The full API reference is in docs/api.md.
Parser → Event Stream → IR → Dictionary-aware Mapping → DuckDB → Output/API
| Layer | Responsibility |
|---|---|
| Lexer | Tokenisation, ValueType assignment |
| Parser | Token sequence interpretation, error recovery, event emission |
| IR (CIFModel) | Event accumulation, loop validation, multiline text transformation |
| Dictionary | DDLm parsing, schema derivation |
| DuckDB | Persistent storage: structured tables when a dictionary is present, fallback tier otherwise |
| Output | Valid CIF regeneration; Python/NumPy/pandas API surface |
Layer responsibilities are strictly separated. The parser does not know about the dictionary. The dictionary does not know about the IR. The output layer only reads from DuckDB.
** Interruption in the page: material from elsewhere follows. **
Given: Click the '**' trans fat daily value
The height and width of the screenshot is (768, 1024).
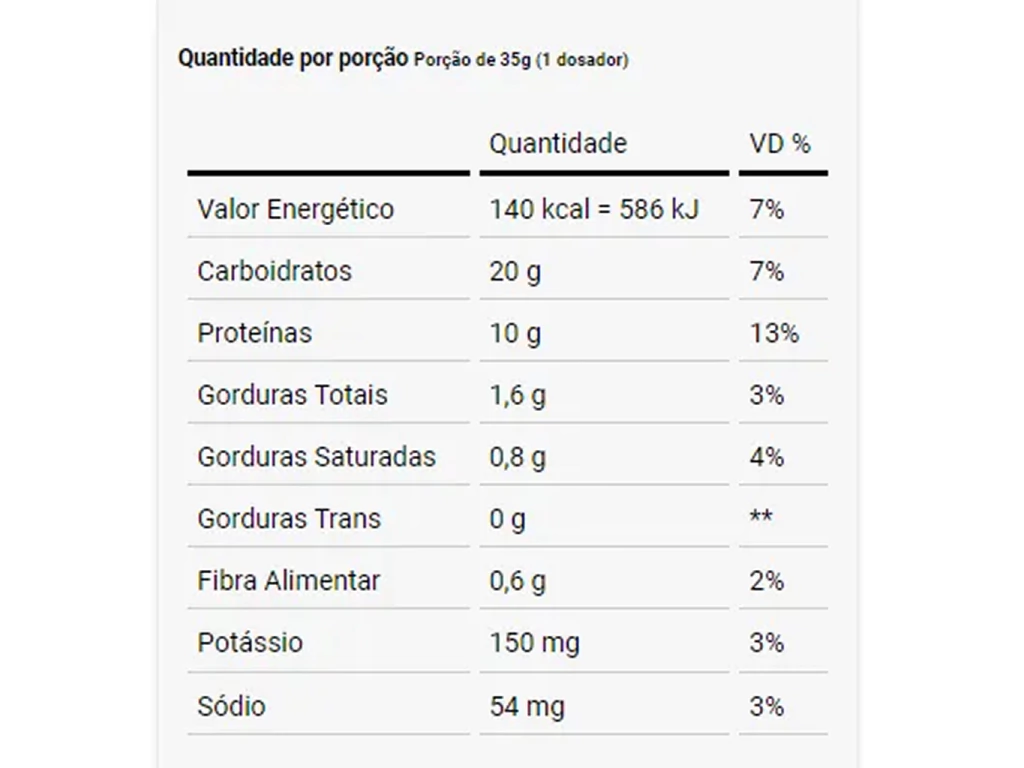Looking at the screenshot, I should click(761, 519).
All stages are complete and tested.
| Stage | Feature |
|---|---|
| 1–2 | CIF 1.1 and 2.0 parser + IR (CIF model) |
| 3 | DDLm dictionary loading (_import.get, alias resolution, deprecation) |
| 4 | DuckDB schema generation (Set/Loop → tables, PKs, FKs, bridge columns, fallback tier) |
| 5 | DuckDB ingestion: structured tables + fallback tier; FK propagation; error recovery; canonical caseless name matching |
| 6 | CIF emission (ORIGINAL, GROUPED, ONE_BLOCK, ALL_BLOCKS); pretty-print; line-length enforcement; decimal alignment; schema visualisation; programmatic CifFile construction (CifWriter); cleaning parser artefacts (clean); type-cast export (convert_database); fidelity checking (check_fidelity); validation (validate) |
Run the fast test suite (excludes tests that load large real-world CIF files):
.venv/Scripts/python.exe -m pytest -m "not slow"
Run the full suite including slow tests:
.venv/Scripts/python.exe -m pytest
After modifying the Rust extension, recompile before running Python tests:
.venv/Scripts/maturin develop
Apache 2.0. See LICENSE.
The bundled JavaScript files (viz.js 2.1.2 and svg-pan-zoom 3.6.1) used by
visualise_schema_html are MIT-licensed. Licence notices are in
src/cifflow/dictionary/js/LICENSES.txt.